Another complication associated with GCMN is neurocutaneous melanosis (NCM). NCM is characterized by abnormal melanosis of the central nervous system. NCM is more common in patients with GCMN encompassing the head, neck, or paravertebral area (bathing-trunk nevi), or GCMN with several satellite nevi [2, 6, 7]. Most patients with NCM are asymptomatic at birth. NCM may manifest as hydrocephalus, lethargy, seizures, cranial nerve palsy, developmental delays, headache, and neuropsychiatric symptoms [2, 4, 7]. It has been found that patients with NCM have high urine dopamine levels, which could serve as a useful prognostic marker [2]. Although our patient was asymptomatic, he was at a risk of NCM. Hence, the parents of our patient were provided guidance for detecting signs and symptoms of NCM, and were requested to follow up with MRI scans of the head and spine.
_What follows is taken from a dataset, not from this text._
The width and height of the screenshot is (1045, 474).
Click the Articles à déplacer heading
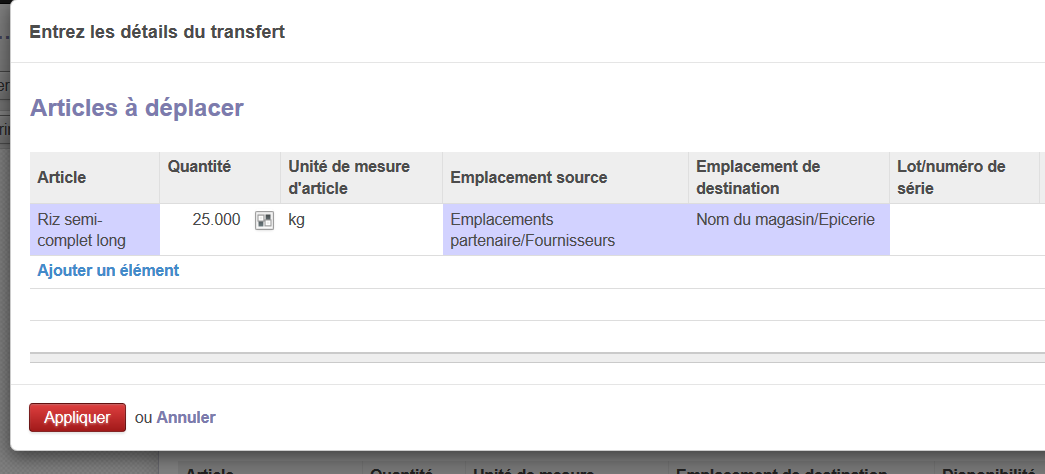click(x=137, y=108)
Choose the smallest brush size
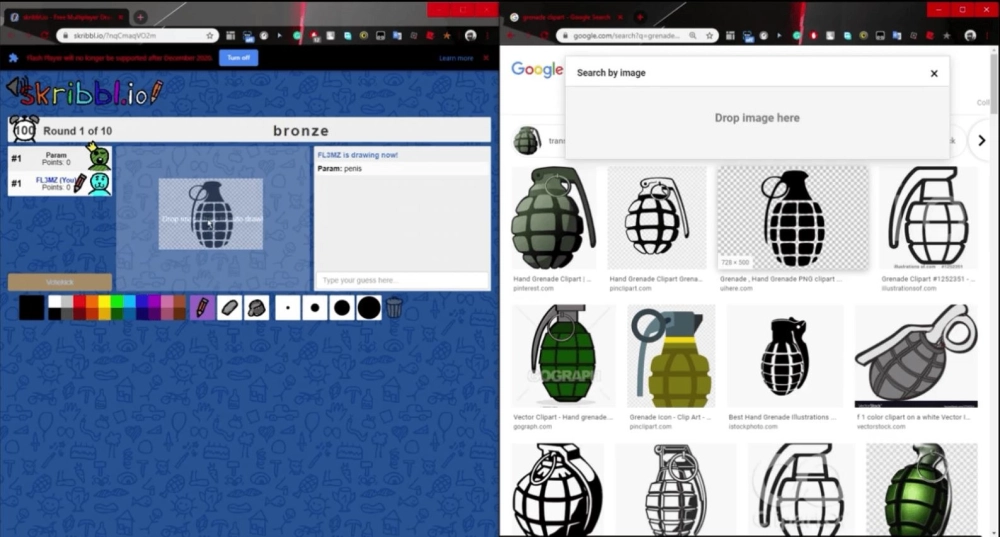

Management of GCMN is symptomatic and palliative. Surgical techniques for GCMN include serial resection, excision followed by skin grafts/substitutes, and use of tissue expanders followed by resection [2, 4]. Decision for surgery is based on the location/size of the nevi, risk of malignancy/NCM, psychological implications, and cosmetic concerns [4, 7]. Nonexcisional techniques for GCMN include dermabrasion, laser ablation, curettage, and chemical peel [4].

A novel surgical technique showing promising results in GCMN is full-thickness excision of the nevus tissue, followed by its inactivation by high hydrostatic pressure (200 MPa for 10 min) and replanting it to its original site [9, 10]. However, more clinical trials with a larger sample size and longer follow-up periods are needed to determine the success rate of this technique. The use of an NRAS inhibitor (trametinib), targeting the MAPK pathway, is proposed for treating patients with GCMN associated with an underlying NRAS mutation [1, 2]. However, clinical studies to substantiate this claim are yet to be conducted. Use of endothelin-1 receptor antagonists has been proposed as a therapeutic approach for GCMN, based on evidence generated from preclinical studies [5].

Conclusions

GCMN, although a rare condition, is associated with severe life-threatening complications such as malignant melanoma and NCM. The first-line approach for GCMN is excision-based surgery. As the molecular and genetic basis of GCMN is not entirely understood, the development of chemotherapeutic agents targeting candidate receptors may take several years.

Statement of Ethics

Written informed consent was obtained from the parents of the patient for publication.

Disclosure Statement

The authors declare that there are no conflicts of interest regarding the publication of this paper.